A plea to those of you who get their taxes done early
Feb 4, 2014, 7:10 AM | Updated: 10:24 am
(AP Photo/File)
There’s one in every neighborhood: The person who is super-prompt about filing his tax return.
His W-2 forms arrived last week, and he’s already got his return signed and in the envelope ready to go.
Why?
Because he’s getting a refund and he knows it.
And you’re saying, Dave, why would that be a problem?
This is the kind of good reliable citizen we need more of.
Ordinarily I would agree, except there is a deadline coming up; a deadline we’ve faced many times before: February 7 is when the latest agreement to suspend the debt ceiling expires, and once again we are going to have to hear public officials saying ‘Where oh where will the greatest nation one earth get the money to pay its debts?!’

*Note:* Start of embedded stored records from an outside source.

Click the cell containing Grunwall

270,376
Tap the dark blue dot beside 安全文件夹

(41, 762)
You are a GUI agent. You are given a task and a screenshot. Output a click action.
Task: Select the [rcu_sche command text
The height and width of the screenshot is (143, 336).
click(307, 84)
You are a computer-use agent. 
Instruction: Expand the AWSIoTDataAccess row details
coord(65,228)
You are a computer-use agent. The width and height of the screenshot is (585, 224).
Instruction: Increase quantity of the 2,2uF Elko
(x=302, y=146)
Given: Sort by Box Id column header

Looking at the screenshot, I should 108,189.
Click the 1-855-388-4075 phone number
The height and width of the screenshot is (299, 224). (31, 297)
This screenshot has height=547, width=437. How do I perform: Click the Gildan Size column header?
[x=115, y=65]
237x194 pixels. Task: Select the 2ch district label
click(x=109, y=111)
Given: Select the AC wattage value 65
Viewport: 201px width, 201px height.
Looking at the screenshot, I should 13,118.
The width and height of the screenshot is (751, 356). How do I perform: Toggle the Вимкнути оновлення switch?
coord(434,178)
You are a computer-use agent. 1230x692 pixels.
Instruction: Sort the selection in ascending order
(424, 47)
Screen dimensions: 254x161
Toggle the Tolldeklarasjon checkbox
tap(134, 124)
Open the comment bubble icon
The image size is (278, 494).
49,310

Well, it turns out that among those debts it must pay – are those tax refunds claimed by super-prompt tax filers.
If the deadline had come in April, no problem. Because April is when the people who owe money tend to file, so that in April the Treasury is awash in cash.
But Congress – which loves a good crisis – set this deadline in February, insuring it would hit at the worst possible time.

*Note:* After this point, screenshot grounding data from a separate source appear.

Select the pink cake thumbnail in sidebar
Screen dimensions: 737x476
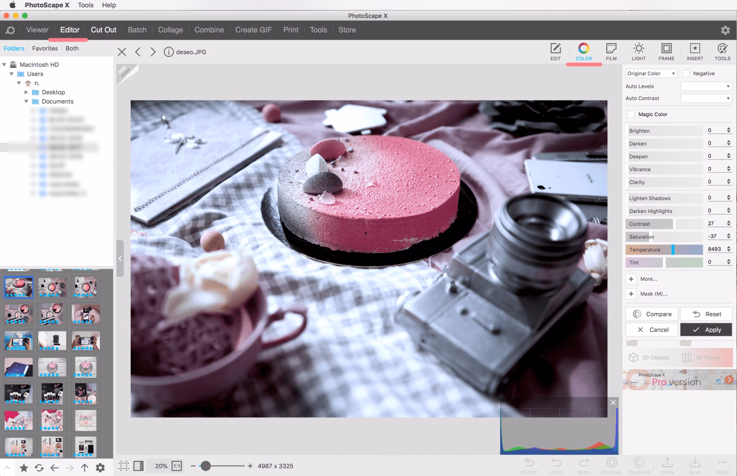[18, 287]
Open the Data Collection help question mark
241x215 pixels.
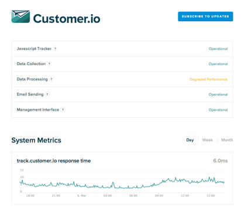49,64
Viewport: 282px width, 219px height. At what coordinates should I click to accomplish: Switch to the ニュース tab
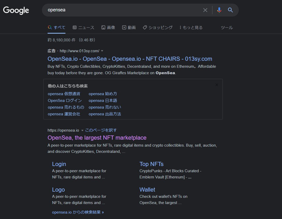point(84,27)
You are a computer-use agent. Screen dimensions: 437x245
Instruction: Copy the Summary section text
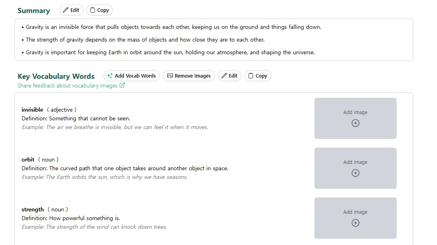click(x=99, y=10)
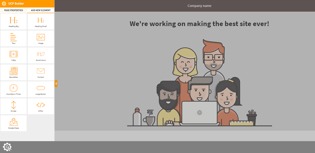Add Social Icons element
This screenshot has height=153, width=315.
click(41, 55)
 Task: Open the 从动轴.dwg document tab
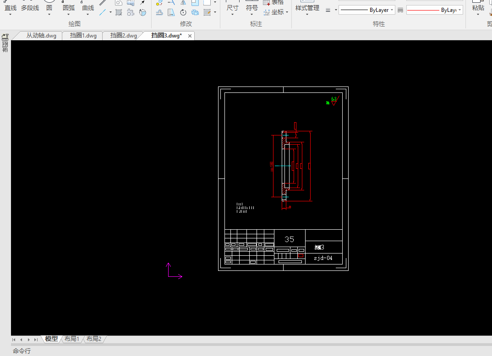click(41, 36)
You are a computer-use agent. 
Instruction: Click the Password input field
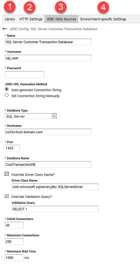click(25, 74)
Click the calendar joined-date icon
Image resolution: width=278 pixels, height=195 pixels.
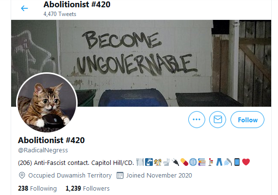click(120, 175)
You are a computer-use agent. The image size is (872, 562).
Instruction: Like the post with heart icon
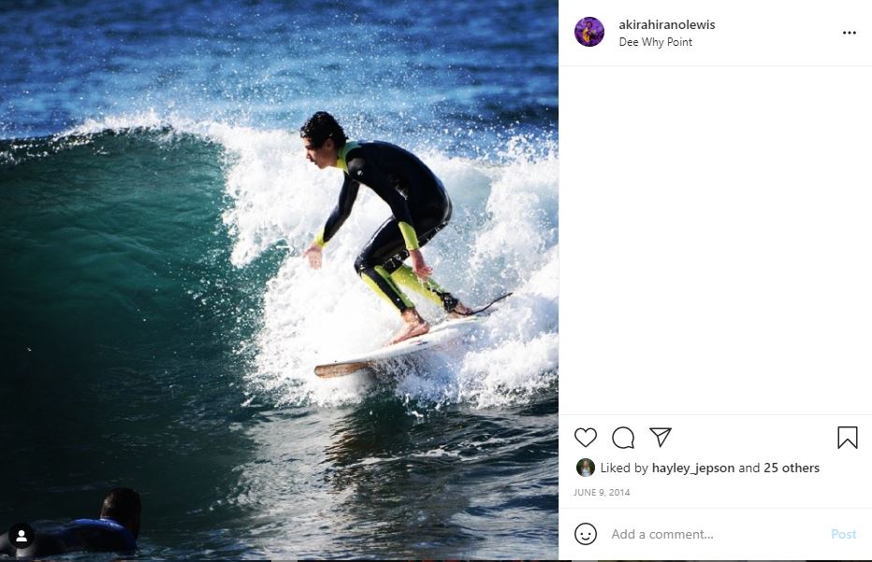point(585,438)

However, here’s the beautiful thing: there is no law that says you have to file early. There is no law that says you have to claim your refund right away.
How great would it be if millions of Americans who are due a refund engaged in a little healthy procrastination, and didn’t file until April?
It would deny Congress a crisis! We wouldn’t have to hear about how the troops can’t get paid. The White House couldn’t threaten to close monuments, we might get through the entire winter without a budget crisis.
Instead it would happen in spring when at least it might be a little warmer.